> **INSTRUCTIONS FOR THE TASK**: Please retype the listing below exactly as it stands, skipping any pictures.

> **RECORDS TO PROCESS**:
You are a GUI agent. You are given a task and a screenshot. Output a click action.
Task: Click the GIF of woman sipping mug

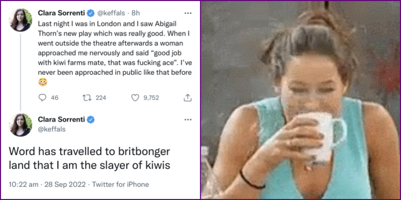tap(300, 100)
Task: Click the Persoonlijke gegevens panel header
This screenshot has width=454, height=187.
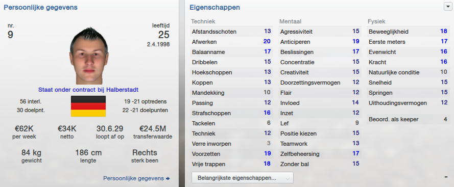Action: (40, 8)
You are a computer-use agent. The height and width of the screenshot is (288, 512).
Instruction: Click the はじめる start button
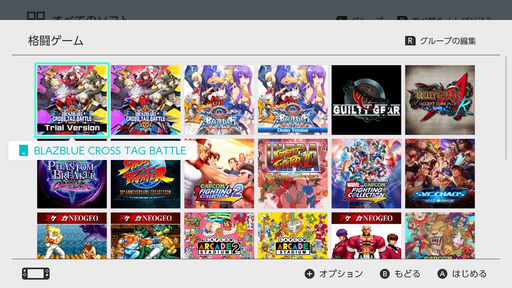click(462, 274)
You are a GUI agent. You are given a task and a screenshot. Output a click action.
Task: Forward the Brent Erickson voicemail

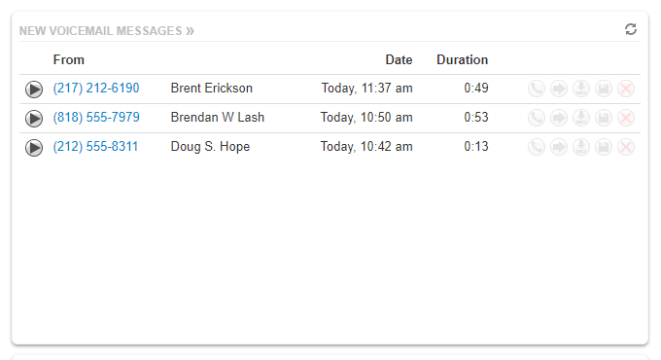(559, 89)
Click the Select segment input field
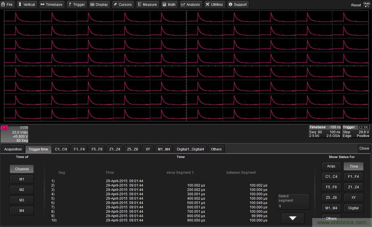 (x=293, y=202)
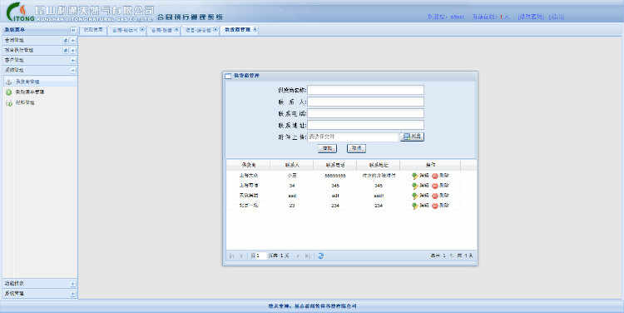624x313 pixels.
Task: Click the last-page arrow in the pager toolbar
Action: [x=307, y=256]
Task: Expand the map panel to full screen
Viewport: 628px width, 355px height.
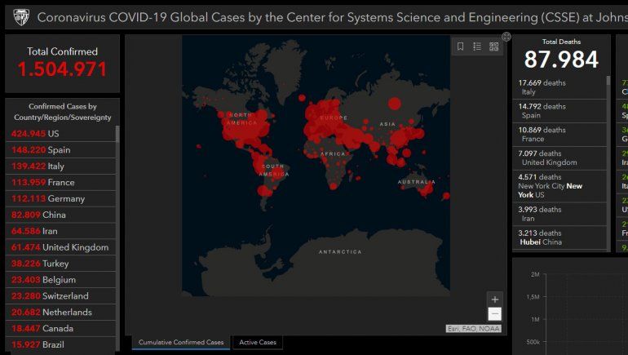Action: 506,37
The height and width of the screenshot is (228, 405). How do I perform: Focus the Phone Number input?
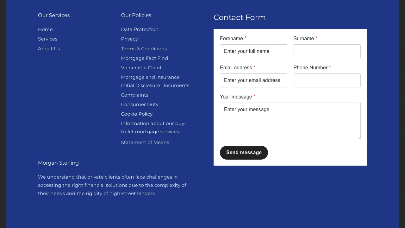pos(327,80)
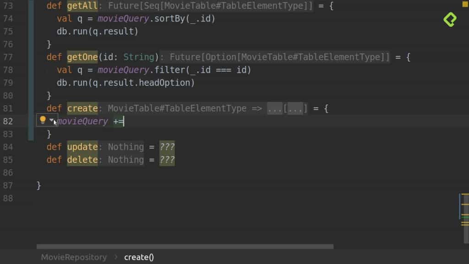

> **RESPONSE**:
You are a GUI agent. You are given a task and a screenshot. Output a click action.
Task: Click the GIF of woman sipping mug

tap(300, 100)
Task: Click the Persoonlijke gegevens panel header
This screenshot has width=454, height=187.
Action: (40, 8)
You are a computer-use agent. The height and width of the screenshot is (288, 512).
Instruction: Click the はじめる start button
click(462, 274)
You are a GUI agent. You are given a task and a screenshot. Output a click action.
Task: Forward the Brent Erickson voicemail

(559, 89)
Click the Select segment input field
 (x=293, y=202)
624x313 pixels.
Task: Click the last-page arrow in the pager toolbar
Action: [x=307, y=256]
Task: Expand the map panel to full screen
Viewport: 628px width, 355px height.
Action: 506,37
The height and width of the screenshot is (228, 405). How do I perform: Focus the Phone Number input?
pos(327,80)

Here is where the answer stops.